# CellAssign
**CellAssign** [^ref1] (Python class {class}`~scvi.external.CellAssign`) is a simple yet, efficient
approach for annotating scRNA-seq data in the scenario in which cell-type-specific
gene markers are known. The method also allows users to control for nuisance covariates
like batch or donor.
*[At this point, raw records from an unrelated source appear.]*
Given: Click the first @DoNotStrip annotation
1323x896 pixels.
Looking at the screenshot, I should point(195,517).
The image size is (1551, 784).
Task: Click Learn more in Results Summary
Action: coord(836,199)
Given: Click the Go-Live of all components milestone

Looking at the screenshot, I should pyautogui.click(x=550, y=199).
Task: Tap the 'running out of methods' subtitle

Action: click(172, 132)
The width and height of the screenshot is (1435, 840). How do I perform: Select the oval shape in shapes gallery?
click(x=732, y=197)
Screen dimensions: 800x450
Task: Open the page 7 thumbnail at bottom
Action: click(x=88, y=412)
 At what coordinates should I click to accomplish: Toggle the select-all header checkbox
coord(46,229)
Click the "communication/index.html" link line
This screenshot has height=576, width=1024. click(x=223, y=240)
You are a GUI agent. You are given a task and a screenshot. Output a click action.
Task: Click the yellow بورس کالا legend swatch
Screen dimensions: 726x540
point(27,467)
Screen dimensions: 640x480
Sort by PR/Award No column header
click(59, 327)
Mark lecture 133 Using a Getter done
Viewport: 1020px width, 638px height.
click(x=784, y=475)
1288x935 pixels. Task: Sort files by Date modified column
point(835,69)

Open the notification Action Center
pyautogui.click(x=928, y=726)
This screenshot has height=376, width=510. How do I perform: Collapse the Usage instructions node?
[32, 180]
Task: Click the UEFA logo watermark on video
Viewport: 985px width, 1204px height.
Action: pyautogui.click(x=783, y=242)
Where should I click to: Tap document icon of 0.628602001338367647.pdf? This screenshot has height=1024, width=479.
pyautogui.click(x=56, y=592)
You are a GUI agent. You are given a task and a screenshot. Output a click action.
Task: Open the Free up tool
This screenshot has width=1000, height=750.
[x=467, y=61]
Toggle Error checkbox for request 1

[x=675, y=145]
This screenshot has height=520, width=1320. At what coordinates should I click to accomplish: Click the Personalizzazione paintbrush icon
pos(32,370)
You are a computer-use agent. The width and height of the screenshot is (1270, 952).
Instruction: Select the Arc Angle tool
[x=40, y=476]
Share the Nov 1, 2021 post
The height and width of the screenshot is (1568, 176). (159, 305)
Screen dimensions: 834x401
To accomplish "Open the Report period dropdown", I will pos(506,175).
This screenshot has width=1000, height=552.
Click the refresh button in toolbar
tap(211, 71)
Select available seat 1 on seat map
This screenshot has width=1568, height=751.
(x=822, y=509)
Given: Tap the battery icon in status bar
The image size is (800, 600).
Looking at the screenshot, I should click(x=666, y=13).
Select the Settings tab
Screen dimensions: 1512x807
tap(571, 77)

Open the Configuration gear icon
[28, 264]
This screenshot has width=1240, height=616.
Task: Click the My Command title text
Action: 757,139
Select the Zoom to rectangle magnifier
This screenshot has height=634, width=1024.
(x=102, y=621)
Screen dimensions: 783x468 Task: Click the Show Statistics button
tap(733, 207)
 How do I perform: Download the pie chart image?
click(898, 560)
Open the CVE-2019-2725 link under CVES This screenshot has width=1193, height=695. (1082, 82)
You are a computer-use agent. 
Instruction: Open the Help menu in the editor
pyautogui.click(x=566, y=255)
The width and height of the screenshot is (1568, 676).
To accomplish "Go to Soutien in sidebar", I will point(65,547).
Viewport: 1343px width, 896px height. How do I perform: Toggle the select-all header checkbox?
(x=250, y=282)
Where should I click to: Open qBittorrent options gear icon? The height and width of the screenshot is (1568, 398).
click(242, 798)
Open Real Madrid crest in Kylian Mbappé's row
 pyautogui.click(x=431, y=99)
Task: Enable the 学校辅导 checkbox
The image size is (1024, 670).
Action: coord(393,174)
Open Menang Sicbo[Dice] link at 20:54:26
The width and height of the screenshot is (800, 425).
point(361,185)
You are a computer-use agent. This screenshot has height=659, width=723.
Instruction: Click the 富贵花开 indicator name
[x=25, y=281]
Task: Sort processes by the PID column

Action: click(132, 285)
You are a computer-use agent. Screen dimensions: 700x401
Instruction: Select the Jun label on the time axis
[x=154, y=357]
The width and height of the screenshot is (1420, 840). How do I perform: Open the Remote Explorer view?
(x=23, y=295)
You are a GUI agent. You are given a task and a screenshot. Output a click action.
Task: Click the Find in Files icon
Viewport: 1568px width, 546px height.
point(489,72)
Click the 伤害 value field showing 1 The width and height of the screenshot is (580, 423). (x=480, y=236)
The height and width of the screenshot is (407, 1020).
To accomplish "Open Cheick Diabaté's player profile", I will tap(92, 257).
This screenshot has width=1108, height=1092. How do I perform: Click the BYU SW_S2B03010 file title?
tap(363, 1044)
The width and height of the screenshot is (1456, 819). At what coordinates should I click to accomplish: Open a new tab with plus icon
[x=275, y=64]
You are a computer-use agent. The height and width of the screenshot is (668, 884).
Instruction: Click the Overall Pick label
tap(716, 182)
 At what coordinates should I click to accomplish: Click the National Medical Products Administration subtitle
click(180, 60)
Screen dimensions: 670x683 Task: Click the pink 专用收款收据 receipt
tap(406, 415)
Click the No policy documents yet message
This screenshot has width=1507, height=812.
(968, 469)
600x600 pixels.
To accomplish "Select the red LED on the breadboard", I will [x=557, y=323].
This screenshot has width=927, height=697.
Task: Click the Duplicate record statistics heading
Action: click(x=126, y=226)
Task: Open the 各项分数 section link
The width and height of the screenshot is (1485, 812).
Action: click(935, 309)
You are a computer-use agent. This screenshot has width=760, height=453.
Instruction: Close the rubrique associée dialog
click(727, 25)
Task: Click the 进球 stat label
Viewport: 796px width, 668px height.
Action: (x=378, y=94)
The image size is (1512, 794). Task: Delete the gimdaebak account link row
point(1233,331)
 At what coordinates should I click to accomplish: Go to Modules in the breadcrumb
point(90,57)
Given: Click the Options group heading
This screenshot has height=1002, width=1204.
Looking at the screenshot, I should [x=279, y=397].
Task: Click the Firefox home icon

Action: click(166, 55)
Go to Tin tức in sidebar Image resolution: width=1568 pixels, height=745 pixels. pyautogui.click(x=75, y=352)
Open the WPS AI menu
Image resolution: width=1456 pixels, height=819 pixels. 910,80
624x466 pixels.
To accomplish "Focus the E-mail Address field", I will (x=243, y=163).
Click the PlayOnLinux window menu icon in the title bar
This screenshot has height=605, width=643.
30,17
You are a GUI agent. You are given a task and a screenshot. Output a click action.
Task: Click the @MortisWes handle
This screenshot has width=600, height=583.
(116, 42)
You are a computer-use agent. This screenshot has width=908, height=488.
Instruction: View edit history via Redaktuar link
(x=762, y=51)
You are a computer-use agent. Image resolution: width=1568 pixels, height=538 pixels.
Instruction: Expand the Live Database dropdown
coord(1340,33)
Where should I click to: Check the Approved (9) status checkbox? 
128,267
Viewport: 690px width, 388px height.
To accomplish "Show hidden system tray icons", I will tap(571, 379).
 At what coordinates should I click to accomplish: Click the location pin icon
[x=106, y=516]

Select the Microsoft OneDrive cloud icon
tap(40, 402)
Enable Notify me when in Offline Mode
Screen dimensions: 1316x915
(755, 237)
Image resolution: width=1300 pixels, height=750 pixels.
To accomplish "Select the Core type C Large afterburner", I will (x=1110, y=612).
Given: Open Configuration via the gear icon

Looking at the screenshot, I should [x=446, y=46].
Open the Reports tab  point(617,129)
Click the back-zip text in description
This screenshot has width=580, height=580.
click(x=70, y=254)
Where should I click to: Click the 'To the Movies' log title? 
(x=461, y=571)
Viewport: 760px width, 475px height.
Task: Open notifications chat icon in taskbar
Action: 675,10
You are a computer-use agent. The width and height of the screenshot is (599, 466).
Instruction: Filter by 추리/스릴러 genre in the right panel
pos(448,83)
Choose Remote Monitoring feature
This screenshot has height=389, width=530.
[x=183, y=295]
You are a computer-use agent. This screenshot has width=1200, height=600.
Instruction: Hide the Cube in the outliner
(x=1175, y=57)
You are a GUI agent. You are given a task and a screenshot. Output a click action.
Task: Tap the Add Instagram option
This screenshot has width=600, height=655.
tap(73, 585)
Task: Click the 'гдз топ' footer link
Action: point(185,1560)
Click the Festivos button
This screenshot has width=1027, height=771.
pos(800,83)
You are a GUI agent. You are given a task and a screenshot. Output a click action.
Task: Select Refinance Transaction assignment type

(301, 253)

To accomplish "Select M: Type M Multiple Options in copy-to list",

The scvi-tools implementation of CellAssign uses stochastic inference,
such that CellAssign will scale to very large datasets.
The advantages of CellAssign are:
- Lightweight model that can be fit quickly.
- Ability to control for nuisance factors.
The limitations of CellAssign include:
- Requirement for a cell types by gene markers binary matrix.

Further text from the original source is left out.